Though it's been years, now, since you shut me down,
the old machinery ticks on in its place
behind the boarded windows of a town
you wouldn't move to. Though it rusts and chafes,
the cogs keep turning blindly, unmaintained,
regardless of all usefulness and waste:
and yet you never come here when it rains.
You'll never come, you'll never come again.

What drives the old machinery? Not you.
And not my will, for if I had my way
the engine would be choked for lack of fuel,
the moulds that press out nothing would decay,
the gears would seize, the levers split to grain.
Instead it grinds on, stupidly, to say
and yet you never come here when it rains.
You'll never come, you'll never come again.

 

Cryogenius

They've stuck me here until they find a cure.
I was being a nuisance. I volunteered myself.
Before this timely freeze I thought too fast
for comfort: theirs, not mine. But now, demure
on ice, slowed to my essence, I can lure
them into loving me. Any fool can pass
and cope: the anti-condensation glass
keeps me apart and keeps the process pure.

As minutes lengthen, generations shrink;
the time-lapse of my permafrosted brain
makes visitors blur like photons. Then again,
I can't eclipse the fact that I see and think;
the crowds build up as I prepare to blink.
For them it's an event, a mummer's play
as dragging slow as the phases of the grained
moon dissolving its glowing orbit into ink.

I'm shocked; I'm dull. It takes six hours to form
a single thought. That's just the way they like
their girls. Dyslexic neurones strain to write
themselves in lines but wind up mute, or torn.
A gradual reversion to the norm.
Sluggish, eternally young and none too bright,
I hold myself, and in my bleaker nights
still dream of someone who could keep me warm.

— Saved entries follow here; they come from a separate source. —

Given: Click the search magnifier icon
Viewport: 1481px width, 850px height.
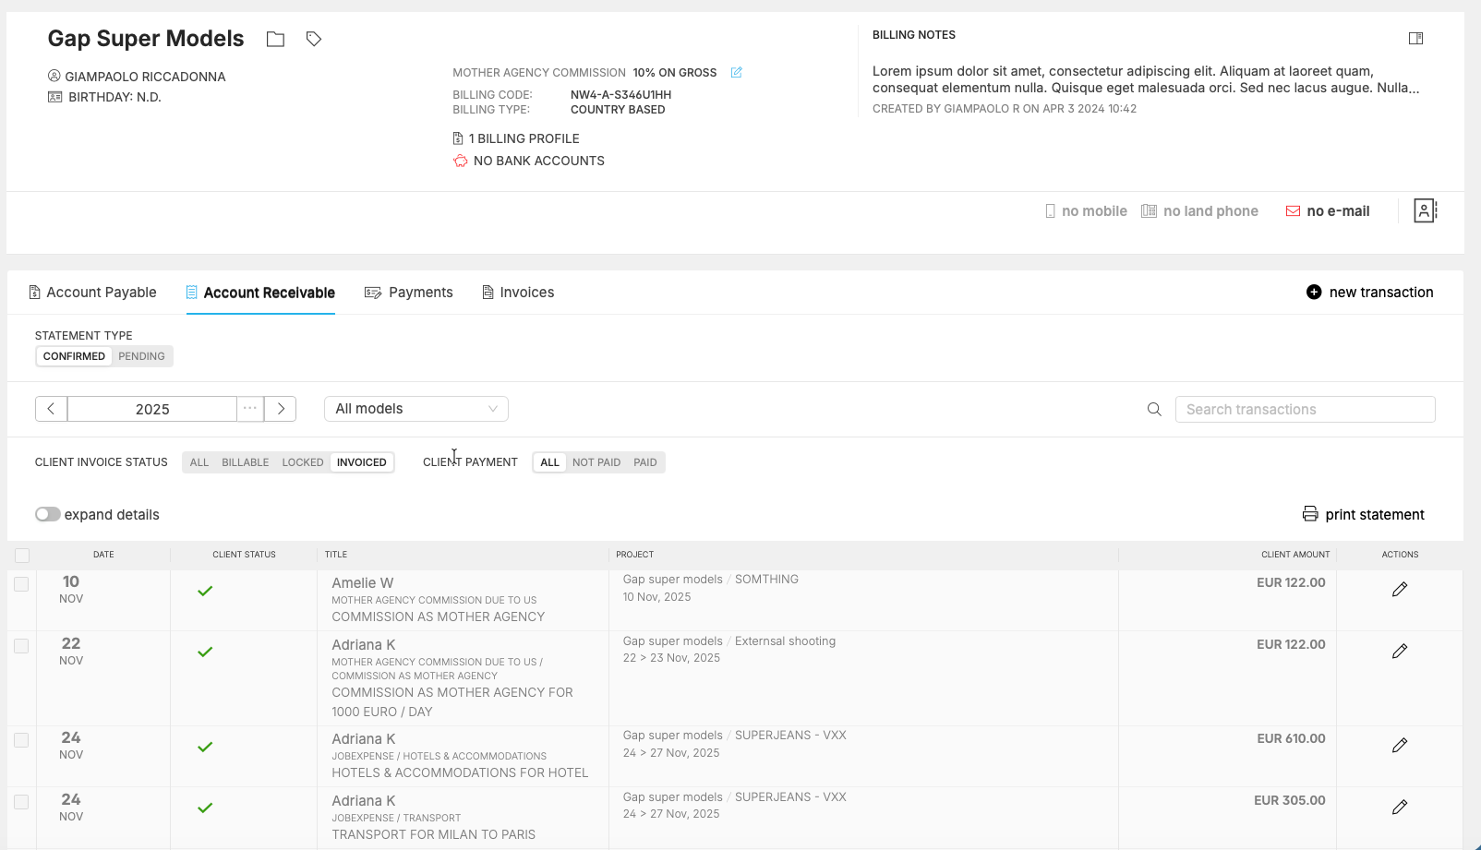Looking at the screenshot, I should 1153,409.
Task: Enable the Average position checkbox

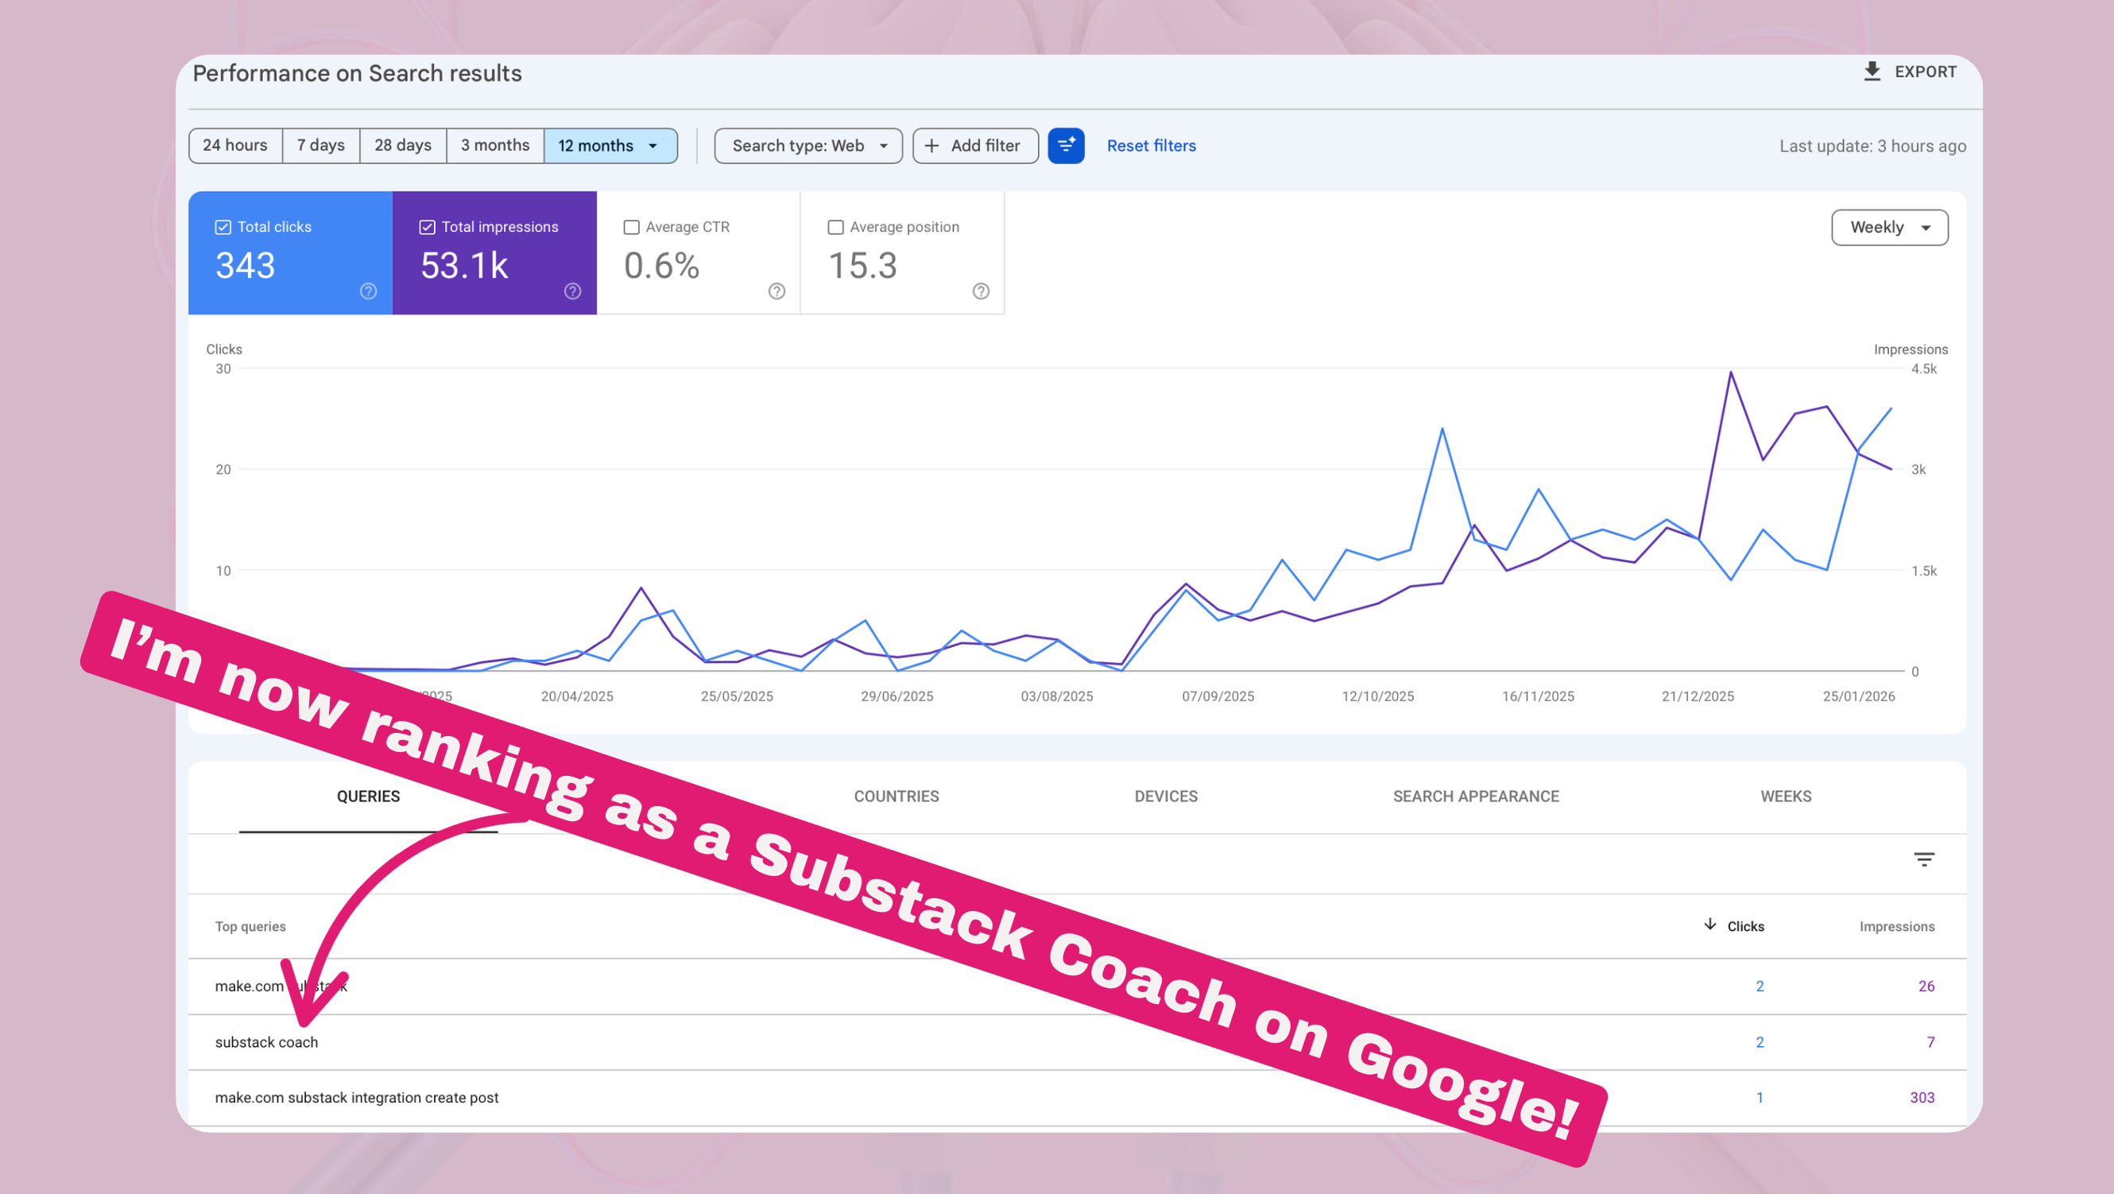Action: [835, 227]
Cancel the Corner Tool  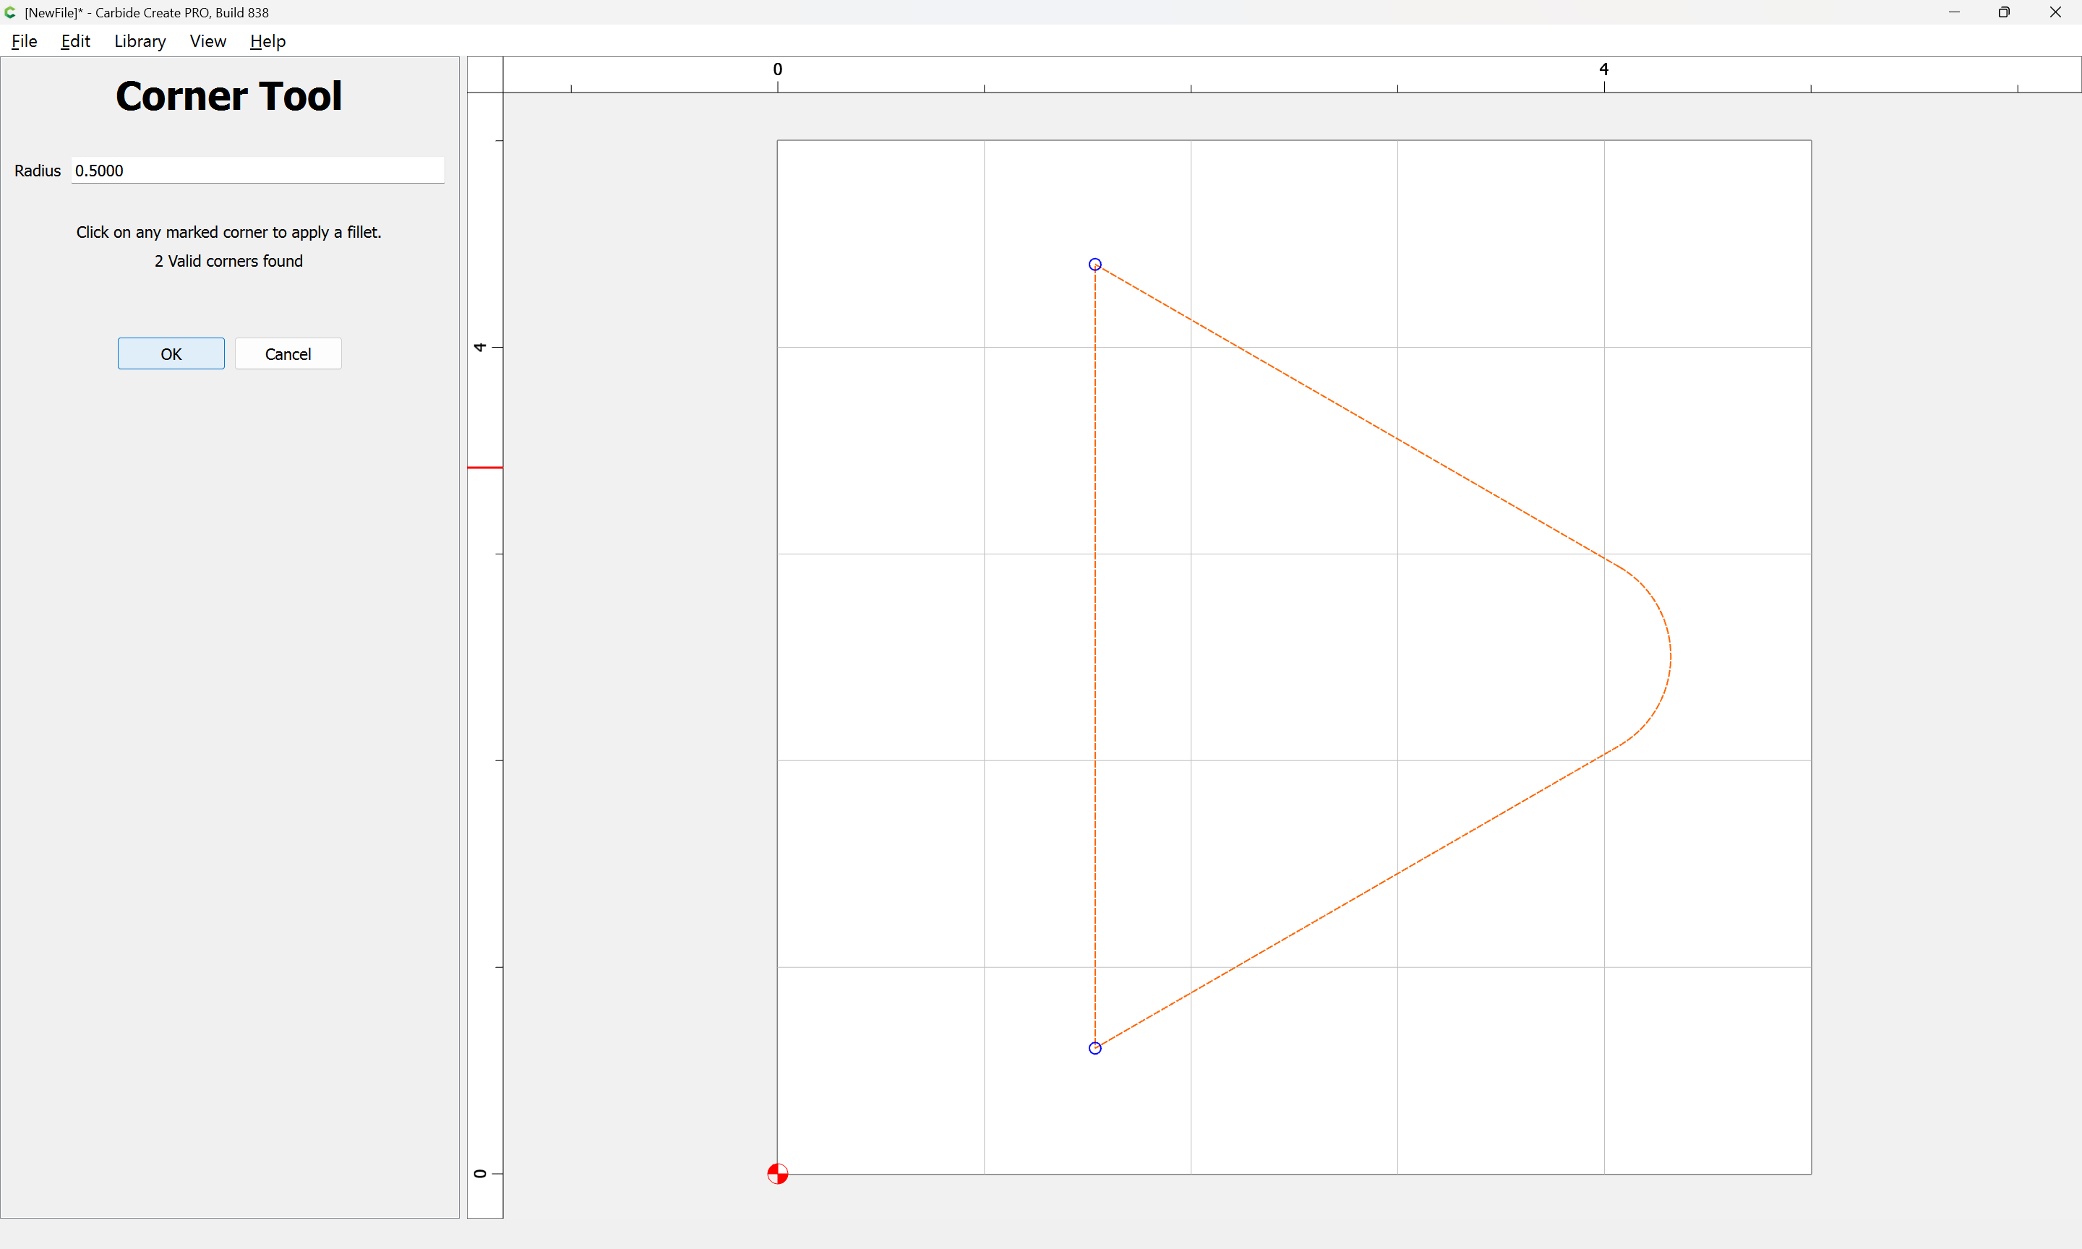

I loved this man. He settled his armchair in
and stayed for seconds blossoming a beard,
his features idling in a different gear.
And minutes later, I watched his death begin:
the rapid grief as he blanched and sagged — the skin
lick-dripping off his bones — then disappeared.
Nobody else for fifteen hundred years.
I might have problems getting over him.

I'm slowing down. Perhaps they're speeding up:
it's hard to tell. Did they tamper with the machine?
But everything's a matter of degree.
And sliding down the Kelvin Scale is such
ambitious stuff. The sheer mathematical cut
of absolute zero always appealed to me.
My heart is thumping once per century.
Perhaps it will stop. It doesn't matter much.

 

Chance

The card begins to turn. Now hold it there.
Did we, like magicians, palm it to the top?
Will lines of thought, vibrating through the air,
decide the outcome for the penny's drop?

Our electrons may be here, and somewhere else,
collapsing to one point upon a wish.
Through pure intention, the patient heals herself,
and DNA unwinds in a Petri dish.

For weeks when love was feeding us, we'd meet
unplanned, and yet as if attached by strings.
I'd no sooner think of you, and in the street
you'd appear as if desire could fashion things.

My faith in us was forged by chance's vow:
mutual longing sucked us to that space.
I never see you now. This hollow town
has swallowed every atom of your face —

the proof that we have let each other go,
our particles have untwined from their dance
of entanglement. Yet I don't want to know
about your certainties. Let's call it chance.